In the figure, 1, a gas chamber component, 101, a gas chamber body, 102, a waterproof breathable film, 103, a concave lens wall, 2, a light source and lens component, 201, a light source, 202, a light source mounting shell, 203, a lens, 204, a filter, 3, a microphone, 301, a microphone probe, 4 and a circuit board.

Detailed Description

The gas concentration measuring sensor of the permeation diffusion type, including the part 1 of the air cell, light source and lens part 2, microphone 3 and circuit board 4; the air chamber component 1 is provided with a waterproof breathable film 102 and a concave lens wall 103.
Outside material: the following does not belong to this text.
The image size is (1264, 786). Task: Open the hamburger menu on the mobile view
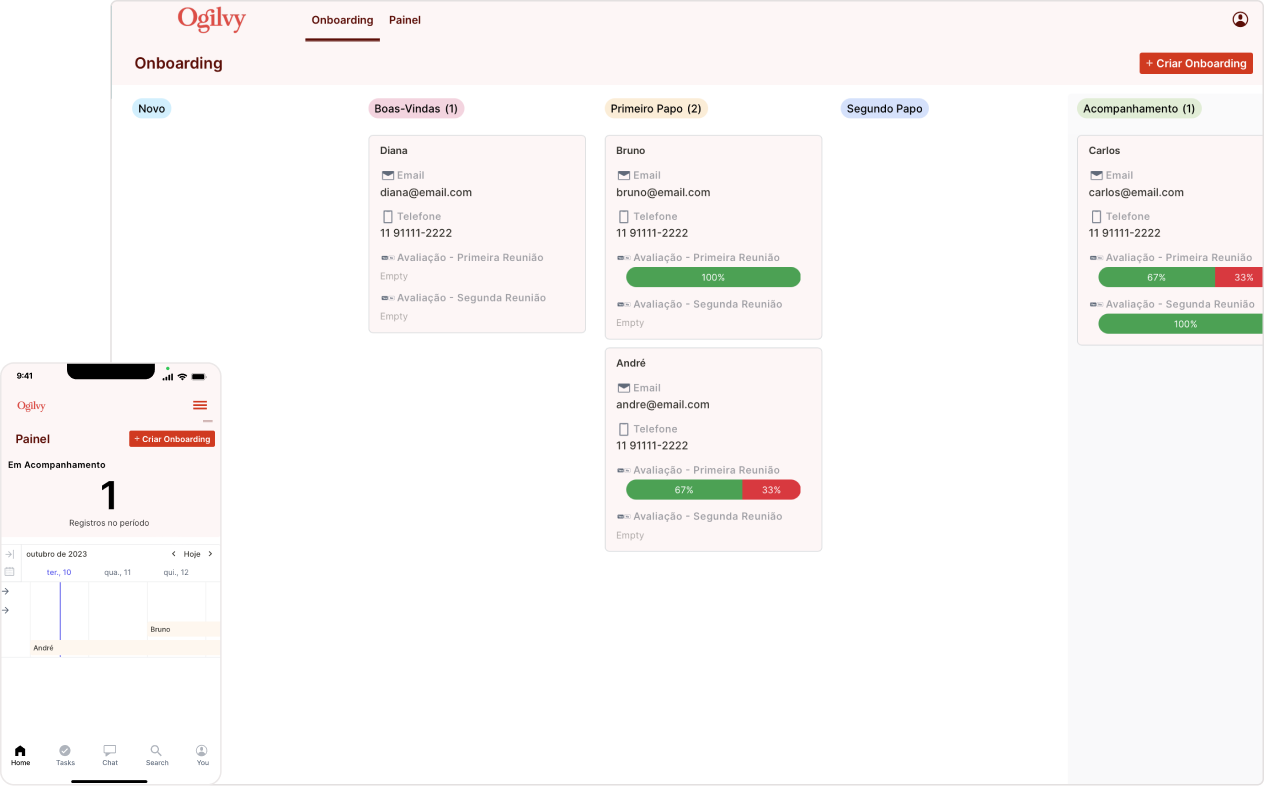(x=200, y=405)
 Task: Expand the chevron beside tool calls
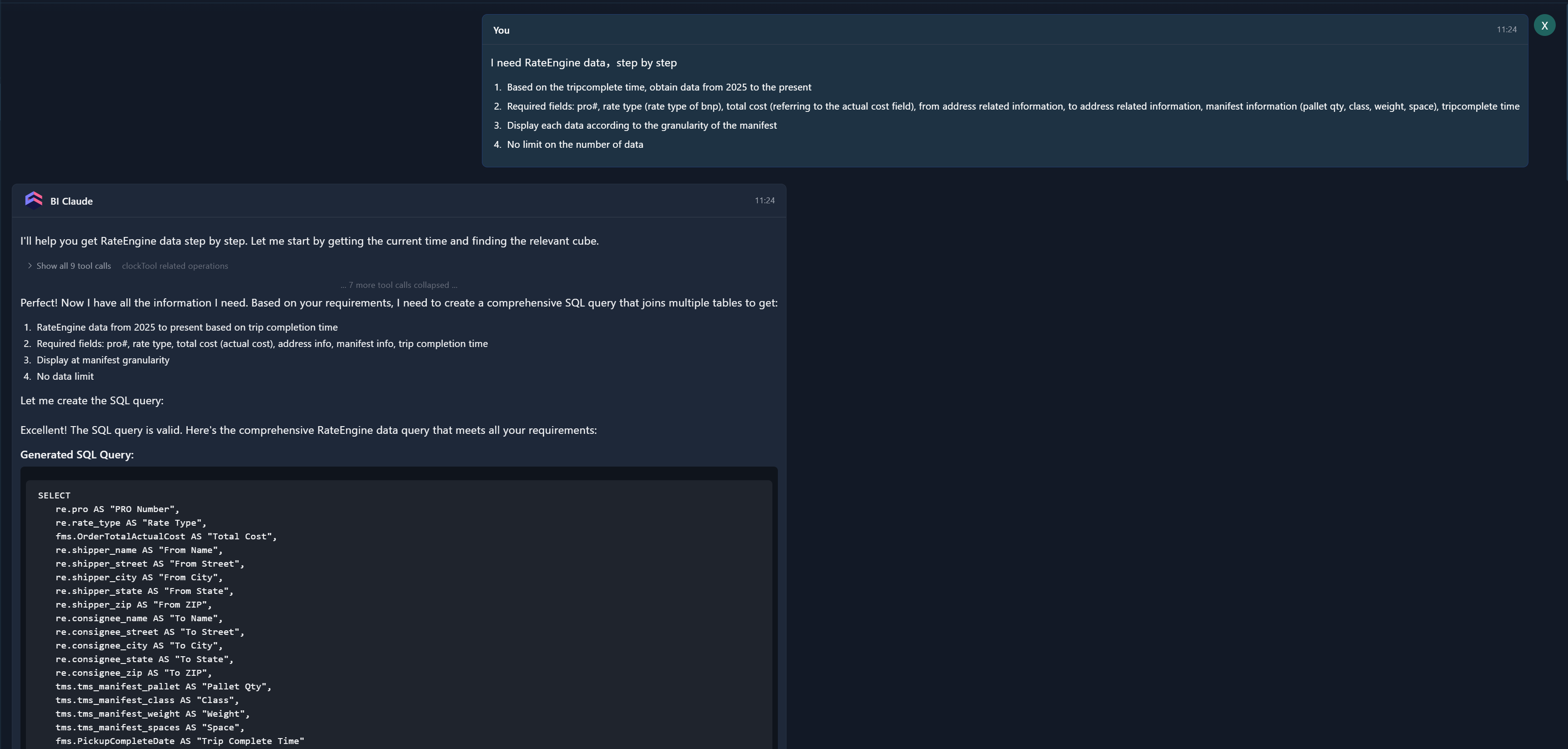click(29, 266)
The air chamber component 1 is provided with an air chamber main body 101, a waterproof breathable film 102 and a concave lens wall 103, the bottom wall of the air chamber main body 101 is installed on a circuit board 4, the waterproof breathable film 102 is installed on the front surface, the rear surface and the top surface of the air chamber main body, a microphone 3 is installed on the top surface of the air chamber main body in a penetrating mode at a position without the waterproof breathable film, a microphone probe 301 is arranged in an air chamber formed by the air chamber main body, the inner side of one side wall of the air chamber main body is the concave lens wall 103, and the concave lens wall is of a concave lens structure.

The light source and lens component 2 is provided with a light source 201, a light source mounting shell 202, a lens 203 and a filter 204, the filter is arranged in the other side wall of the non-concave lens wall 103 of the air chamber main body 101 in a penetrating way, the thick part of the light source mounting shell 202 is connected to the outer side of the side wall provided with the filter 204, the light source 201 is arranged on the thin part of the light source mounting shell, the lens 203 is arranged in the light source mounting shell and is positioned between the light source and the filter, and the light source, the lens and the filter are positioned on the same straight line with the surface center of the cross section.

The lens 203 includes, but is not limited to, a convex lens and a fresnel lens.

The waterproof and breathable membrane 102 includes, but is not limited to, a PTFE membrane and an ultrafine fiber fabric.

The inner surfaces of the air chamber main body 101 and the concave lens wall 103 are made of mirror materials and/or plated with mirror coatings and/or subjected to mirror polishing, the mirror materials include but are not limited to mirror aluminum alloy and mirror stainless steel, the mirror coatings include but are not limited to chemical nickel-plating layers, and the mirror polishing means that the surface roughness value Ra is less than or equal to Ra0.2; in combination with the concave lens structure of the concave lens wall 103, a full light zone can be formed within the closed gas chamber.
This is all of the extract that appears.